= TEXT EXCERPT =
_ _ _ _ _ _ _

Climate Change Can Increase Volcanic Activity
A new study claims that rapid glacial melting and the rise in sea levels could result in a significant rise in volcanic eruptions.
Earlier studies have suggested that volcanic eruptions can alter the Earth's climate for short and long periods of time.
But a team of researchers from GEOMAR - Helmholtz Centre for Ocean Research Kiel in Germany and Harvard University have found that rapid climate change in the last one million years caused rapid melting of glaciers and increase in sea levels. This resulted in the rise in volcanic eruptions, according to LiveScience.
The research team analyzed the sediment cores drilled from the oceans off South and Central America. The cores gave insight into the history of Earth's climate for the past one million years.
Based on their observations of ash layers that appeared in the sediment cores, experts reconstructed the history of volcanic eruptions in the last 460,000 years. "There were periods when we found significantly more large eruptions than in others," lead author Dr. Steffen Kutterolf, a GEOMAR volcanologist, said in a statement.
When researchers compared the patterns of volcanic activity with the Earth's climate history, they found that the periods of large volcanic eruptions followed an increase in global temperatures, rapid melting of glaciers and rise in sea levels.

_ _ _ _ _ _ _

= TASK 1 =
In the article on climate change and volcanic activity, explain how the researchers were able to reconstruct the history of volcanic eruptions over the last 460,000 years. Answer in one to three sentences.
= TASK 2 =
Write the next part of the article on climate change and volcanic activity, picking up right after its last sentence.

= DATA RECORDS =
_ _ _ _ _ _ _

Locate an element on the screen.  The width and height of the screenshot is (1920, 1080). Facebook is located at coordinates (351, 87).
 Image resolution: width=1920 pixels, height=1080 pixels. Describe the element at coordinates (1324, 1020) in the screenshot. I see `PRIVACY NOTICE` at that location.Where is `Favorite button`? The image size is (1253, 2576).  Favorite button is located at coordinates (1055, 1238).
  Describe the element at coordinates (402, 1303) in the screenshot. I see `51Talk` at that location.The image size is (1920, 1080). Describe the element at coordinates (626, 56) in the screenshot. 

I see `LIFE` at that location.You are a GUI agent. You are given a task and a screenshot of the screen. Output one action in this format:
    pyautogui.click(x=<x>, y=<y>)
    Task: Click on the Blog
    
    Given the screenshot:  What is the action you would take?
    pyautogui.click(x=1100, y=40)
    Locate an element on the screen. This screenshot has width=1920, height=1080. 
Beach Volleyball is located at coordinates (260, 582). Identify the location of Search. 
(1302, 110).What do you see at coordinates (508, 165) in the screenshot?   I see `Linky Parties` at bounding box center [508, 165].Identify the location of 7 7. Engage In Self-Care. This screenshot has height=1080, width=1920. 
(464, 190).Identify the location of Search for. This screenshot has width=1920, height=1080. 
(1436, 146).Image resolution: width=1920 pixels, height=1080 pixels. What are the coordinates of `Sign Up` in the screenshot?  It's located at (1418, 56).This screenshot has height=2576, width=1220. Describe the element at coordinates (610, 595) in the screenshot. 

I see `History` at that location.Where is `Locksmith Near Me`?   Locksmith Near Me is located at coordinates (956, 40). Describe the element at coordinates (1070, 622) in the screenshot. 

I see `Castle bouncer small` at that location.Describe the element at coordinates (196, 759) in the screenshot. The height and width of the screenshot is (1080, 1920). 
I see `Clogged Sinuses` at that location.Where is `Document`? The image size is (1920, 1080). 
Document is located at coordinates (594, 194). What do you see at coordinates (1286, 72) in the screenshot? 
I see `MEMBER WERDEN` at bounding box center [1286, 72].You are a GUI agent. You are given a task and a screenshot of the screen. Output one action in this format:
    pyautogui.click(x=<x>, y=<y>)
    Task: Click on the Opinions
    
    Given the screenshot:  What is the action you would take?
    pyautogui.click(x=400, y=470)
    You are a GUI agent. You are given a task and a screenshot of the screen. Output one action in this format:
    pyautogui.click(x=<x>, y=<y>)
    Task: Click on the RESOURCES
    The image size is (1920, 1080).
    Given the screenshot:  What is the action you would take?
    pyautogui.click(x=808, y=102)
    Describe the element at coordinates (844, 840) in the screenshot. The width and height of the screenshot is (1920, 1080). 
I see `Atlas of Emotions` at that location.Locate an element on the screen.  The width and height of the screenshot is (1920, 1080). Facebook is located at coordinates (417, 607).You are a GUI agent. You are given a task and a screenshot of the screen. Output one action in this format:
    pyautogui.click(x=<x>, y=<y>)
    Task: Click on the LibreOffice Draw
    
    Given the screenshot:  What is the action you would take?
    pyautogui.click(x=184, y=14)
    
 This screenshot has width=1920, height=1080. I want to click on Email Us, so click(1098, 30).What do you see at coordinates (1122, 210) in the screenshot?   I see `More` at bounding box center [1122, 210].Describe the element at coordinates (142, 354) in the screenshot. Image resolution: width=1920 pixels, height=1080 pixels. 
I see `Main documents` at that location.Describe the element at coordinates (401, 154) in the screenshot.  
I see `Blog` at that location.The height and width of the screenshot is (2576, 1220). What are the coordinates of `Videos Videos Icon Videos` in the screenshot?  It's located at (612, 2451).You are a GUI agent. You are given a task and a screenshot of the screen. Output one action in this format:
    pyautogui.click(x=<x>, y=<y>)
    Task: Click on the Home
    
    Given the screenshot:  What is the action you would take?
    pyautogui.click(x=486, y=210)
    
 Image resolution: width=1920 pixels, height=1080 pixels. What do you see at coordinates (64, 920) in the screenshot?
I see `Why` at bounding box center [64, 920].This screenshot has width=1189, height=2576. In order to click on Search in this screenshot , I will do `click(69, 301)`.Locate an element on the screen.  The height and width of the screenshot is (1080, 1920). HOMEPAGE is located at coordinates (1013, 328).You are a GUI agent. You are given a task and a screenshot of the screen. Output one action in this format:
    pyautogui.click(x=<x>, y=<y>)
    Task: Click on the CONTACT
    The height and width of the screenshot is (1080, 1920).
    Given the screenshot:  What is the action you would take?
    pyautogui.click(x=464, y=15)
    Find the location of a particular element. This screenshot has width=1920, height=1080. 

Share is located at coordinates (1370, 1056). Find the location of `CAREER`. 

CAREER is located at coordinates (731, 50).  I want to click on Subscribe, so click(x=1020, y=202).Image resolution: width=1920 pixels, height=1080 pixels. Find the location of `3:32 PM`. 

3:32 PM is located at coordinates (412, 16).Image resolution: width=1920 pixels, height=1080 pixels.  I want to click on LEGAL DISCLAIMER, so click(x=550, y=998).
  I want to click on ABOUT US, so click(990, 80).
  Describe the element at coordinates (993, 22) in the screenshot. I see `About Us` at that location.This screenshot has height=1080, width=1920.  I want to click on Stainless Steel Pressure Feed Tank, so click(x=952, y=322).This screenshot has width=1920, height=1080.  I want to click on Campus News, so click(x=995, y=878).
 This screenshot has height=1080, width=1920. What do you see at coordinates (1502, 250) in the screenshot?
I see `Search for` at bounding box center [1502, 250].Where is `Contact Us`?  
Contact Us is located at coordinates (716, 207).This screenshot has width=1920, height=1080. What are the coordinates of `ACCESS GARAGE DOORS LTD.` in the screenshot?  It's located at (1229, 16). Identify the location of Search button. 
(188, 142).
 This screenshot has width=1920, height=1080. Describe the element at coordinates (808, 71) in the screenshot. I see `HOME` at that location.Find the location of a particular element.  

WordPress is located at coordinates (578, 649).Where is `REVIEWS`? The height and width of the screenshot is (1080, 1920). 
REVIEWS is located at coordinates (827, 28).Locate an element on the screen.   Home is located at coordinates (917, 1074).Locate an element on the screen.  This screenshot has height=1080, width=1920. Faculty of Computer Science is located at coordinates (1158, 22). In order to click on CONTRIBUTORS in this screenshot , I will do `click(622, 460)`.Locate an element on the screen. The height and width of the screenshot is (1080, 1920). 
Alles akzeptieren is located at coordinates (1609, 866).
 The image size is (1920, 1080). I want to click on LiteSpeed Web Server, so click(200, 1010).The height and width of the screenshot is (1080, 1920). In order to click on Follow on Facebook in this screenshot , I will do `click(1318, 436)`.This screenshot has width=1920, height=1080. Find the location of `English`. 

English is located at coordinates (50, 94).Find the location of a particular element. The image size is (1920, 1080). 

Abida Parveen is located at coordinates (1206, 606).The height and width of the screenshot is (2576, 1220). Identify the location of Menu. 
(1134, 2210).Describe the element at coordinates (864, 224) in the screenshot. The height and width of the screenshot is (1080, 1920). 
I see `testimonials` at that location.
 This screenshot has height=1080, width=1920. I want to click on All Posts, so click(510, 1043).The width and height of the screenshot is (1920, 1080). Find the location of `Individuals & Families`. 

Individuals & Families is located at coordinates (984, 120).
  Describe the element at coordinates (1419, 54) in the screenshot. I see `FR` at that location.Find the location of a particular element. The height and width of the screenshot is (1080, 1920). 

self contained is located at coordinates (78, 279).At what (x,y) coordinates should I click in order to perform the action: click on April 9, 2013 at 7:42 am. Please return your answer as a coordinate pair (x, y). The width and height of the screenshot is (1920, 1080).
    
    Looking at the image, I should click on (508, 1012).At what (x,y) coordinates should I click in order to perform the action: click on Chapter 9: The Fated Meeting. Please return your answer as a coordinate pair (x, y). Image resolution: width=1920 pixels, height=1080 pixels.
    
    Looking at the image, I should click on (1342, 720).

_ _ _ _ _ _ _

= WRITTEN REPLY 1 =
They studied sediment cores drilled from the oceans off South and Central America. Using the ash layers that showed up in those cores, they worked out the history of eruptions over the last 460,000 years.

= WRITTEN REPLY 2 =
In some regions such as Costa Rica, volcanic activity was higher during periods of rapid glacial melting and sea level rise. Using a computer model, the research team found that rapid glacial melting decreases the pressure on the continents, whereas increasing sea level puts in more pressure on the ocean floor crust.
"In times of global warming, the glaciers are melting on the continents relatively quickly. At the same time the sea level rises. The weight on the continents decreases, while the weight on the oceanic tectonic plates increases. Thus, the stress changes withinin the earth to open more routes for ascending magma," said Marion Jegen, a geophysicist at GEOMAR.
It is not clear if man-made warming will have a similar impact on volcanic eruptions. Even if human-caused climate change impacts volcanic activity, the effect would not be seen for centuries as volcanic eruptions do not occur instantly after climate change, Jegen told LiveScience.
The findings of the study are published in the journal Geology.